Which lines in the listing below contain "height"? Copy each of them.

● **INPUT FOR THIS TASK**:
============
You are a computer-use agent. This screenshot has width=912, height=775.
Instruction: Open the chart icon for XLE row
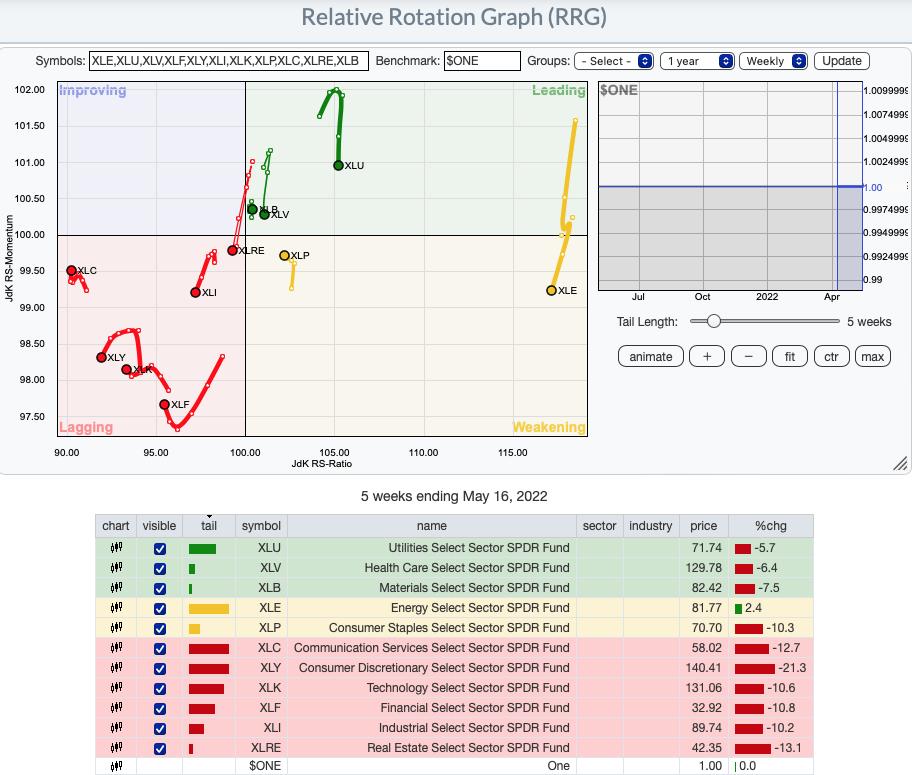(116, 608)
============
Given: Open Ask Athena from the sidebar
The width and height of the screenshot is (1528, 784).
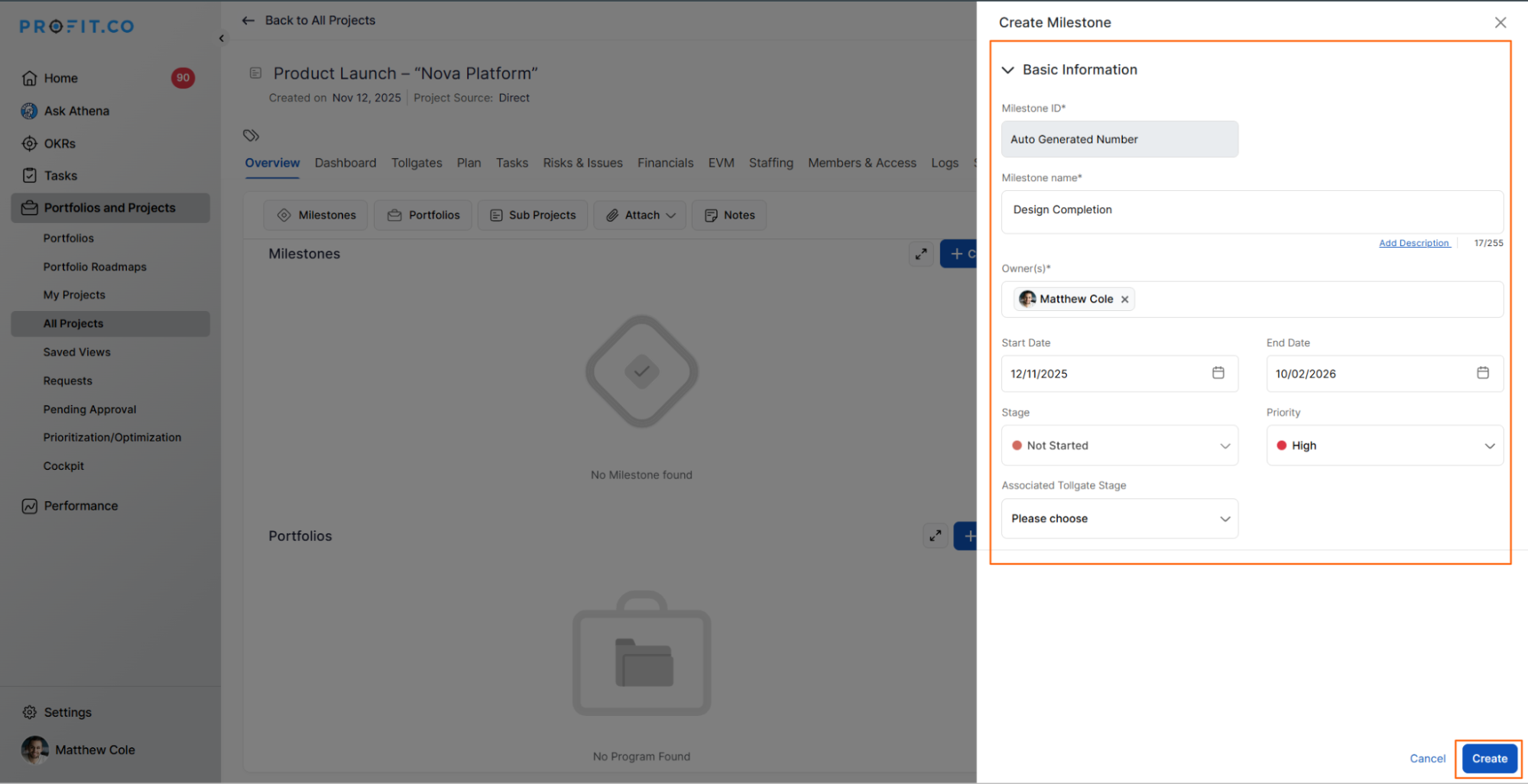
============
● **SOLUTION FOR THIS EXERCISE**:
You are a computer-use agent. This screenshot has width=912, height=775.
The width and height of the screenshot is (1528, 784).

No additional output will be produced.